L'évêque fut très étonné de ces
communications ; et plaignant son vieil ami Thomas More, qu'il avait en grande
estime à cause des dons remarquables dont Dieu l'avait gratifié, il crut
facilement ce qu'on lui affirmait si loyalement et si sérieusement. En homme
simple, il ne voulut pas même soupçonner la ruse et le mensonge dans les
paroles qu'on lui avait adressées. Néanmoins ces raisons ne purent l'amener à
jurer, sur les Evangiles, obéissance au décret concernant la descendance d'Anne
Boleyn.
On usa exactement du même artifice
envers Thomas More. On s'efforça de lui persuader que c'était à cause de
l'évêque de Rochester qu'il avait refusé de prêter le serment, et on ajouta que
l'évêque lui-même l'avait prêté. Or il crut qu'on lui disait la vérité ; non
pas tant sur l'affirmation de ces hommes, dont il connaissait depuis longtemps l'astuce
et les artifices, que sur celle de sa fille Marguerite Roper qui, ayant accès
auprès de lui très facilement par un privilège spécial, lui rapporta qu'elle
l'avait entendu dire et que le bruit en courait dans le monde. Elle lui raconta
aussi que, ayant été rendre visite au chancelier, pour l'intéresser en sa
faveur et lui obtenir une plus grande liberté, celui-ci avait répondu : « Votre
père est trop obstiné.

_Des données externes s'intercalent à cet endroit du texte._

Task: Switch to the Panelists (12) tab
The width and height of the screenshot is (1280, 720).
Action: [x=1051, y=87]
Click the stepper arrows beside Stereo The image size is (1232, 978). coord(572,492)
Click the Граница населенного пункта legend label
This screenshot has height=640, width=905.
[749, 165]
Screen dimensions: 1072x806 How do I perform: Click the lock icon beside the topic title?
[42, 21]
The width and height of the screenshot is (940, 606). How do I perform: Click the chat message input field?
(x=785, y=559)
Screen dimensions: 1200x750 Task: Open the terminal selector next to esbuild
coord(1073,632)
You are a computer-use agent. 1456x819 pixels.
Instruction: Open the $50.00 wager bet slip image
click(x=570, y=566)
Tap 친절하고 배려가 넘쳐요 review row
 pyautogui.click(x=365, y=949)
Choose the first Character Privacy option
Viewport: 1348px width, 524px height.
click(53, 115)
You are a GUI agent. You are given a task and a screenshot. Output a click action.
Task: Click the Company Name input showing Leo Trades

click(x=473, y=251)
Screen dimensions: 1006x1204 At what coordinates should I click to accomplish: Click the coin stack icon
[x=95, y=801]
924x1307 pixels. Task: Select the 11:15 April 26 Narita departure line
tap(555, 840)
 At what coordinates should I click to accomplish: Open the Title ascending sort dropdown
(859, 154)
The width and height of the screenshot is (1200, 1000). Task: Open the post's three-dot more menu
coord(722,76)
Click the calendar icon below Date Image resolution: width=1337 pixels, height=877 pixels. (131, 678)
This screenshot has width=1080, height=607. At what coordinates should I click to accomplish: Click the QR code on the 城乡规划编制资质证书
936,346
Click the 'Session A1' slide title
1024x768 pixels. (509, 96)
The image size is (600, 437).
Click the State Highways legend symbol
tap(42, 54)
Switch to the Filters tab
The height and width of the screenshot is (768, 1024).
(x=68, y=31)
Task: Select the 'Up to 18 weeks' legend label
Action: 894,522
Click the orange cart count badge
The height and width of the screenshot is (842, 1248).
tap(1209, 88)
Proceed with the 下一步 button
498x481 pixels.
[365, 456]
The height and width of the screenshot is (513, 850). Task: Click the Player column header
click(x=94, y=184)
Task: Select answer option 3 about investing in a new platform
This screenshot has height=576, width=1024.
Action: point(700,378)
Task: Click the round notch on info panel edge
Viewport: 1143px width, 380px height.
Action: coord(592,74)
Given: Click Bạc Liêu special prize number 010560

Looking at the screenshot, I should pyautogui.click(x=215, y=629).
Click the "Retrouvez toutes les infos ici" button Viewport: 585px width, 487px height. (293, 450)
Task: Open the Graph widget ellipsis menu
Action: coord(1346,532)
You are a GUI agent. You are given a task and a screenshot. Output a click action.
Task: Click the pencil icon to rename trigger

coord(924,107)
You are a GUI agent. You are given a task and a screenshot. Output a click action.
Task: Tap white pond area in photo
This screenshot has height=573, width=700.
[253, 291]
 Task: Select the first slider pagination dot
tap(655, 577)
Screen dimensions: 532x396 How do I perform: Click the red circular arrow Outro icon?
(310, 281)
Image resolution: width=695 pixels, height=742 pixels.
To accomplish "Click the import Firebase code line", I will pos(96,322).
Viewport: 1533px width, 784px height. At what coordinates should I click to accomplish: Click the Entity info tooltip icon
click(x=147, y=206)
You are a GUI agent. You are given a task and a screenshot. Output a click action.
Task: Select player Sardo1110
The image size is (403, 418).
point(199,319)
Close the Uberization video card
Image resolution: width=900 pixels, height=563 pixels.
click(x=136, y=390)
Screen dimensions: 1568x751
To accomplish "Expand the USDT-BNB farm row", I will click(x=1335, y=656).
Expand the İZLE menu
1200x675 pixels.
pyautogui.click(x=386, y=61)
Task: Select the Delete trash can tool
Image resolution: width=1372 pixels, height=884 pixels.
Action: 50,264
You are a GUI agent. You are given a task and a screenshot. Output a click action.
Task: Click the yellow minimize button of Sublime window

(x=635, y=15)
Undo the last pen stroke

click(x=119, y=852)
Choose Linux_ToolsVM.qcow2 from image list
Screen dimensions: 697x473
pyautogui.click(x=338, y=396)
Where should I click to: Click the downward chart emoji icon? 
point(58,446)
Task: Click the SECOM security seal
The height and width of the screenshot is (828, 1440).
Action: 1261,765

Excepté lui et un certain évêque déraisonnable (il
voulait dire l'évêque de Rochester), qui enfin, après une longue délibération,
s'est laissé convaincre et est prêt à jurer, il n'y a personne dans tout le
royaume qui persiste à refuser de prêter le serment. Je conseille donc à votre
père de suivre cet exemple, autrement mon amitié ne lui servira de rien auprès
du roi. » — On rapporte que ce chancelier fit à peu près la même
réponse à Alice Alington, épouse de sir Gilles Alington et fille de la femme de
Thomas More par un premier mariage, quand elle alla lui rendre visite pour
intercéder auprès de lui pour son beau-père.
Comme on n'arrivait pas à le fléchir, on
eut recours à d'autres moyens : on le mit dans l'alternative, ou de reconnaître
la primauté du roi dans l'Église anglicane, d'après la teneur du nouveau
décret, ou d'encourir, s'il refusait, les peines édictées dans ce même décret.
A cet effet, Stokesley, évêque de Londres, Stephen Gardiner, évêque de
Winchester, Tunstall, évêque de Durham et un certain nombre d'autres prélats,
lui furent envoyés par le roi pour l'exhorter à se conformer à la volonté de Sa
Majesté. La plupart de ces évêques acceptèrent cette mission plutôt par crainte
d'offenser le roi, 'qu'ils savaient implacable, que parce qu'ils étaient
eux-mêmes persuadés que Fisher devait se soumettre. Aussi ai-je entendu dire
que Stokesley, l'évêque de Londres, se mettait à verser des larmes quand il
entendait parler de cette affaire et qu'il avait fort regretté de ne pas être
resté attaché à son frère de Rochester et de l'avoir abandonné.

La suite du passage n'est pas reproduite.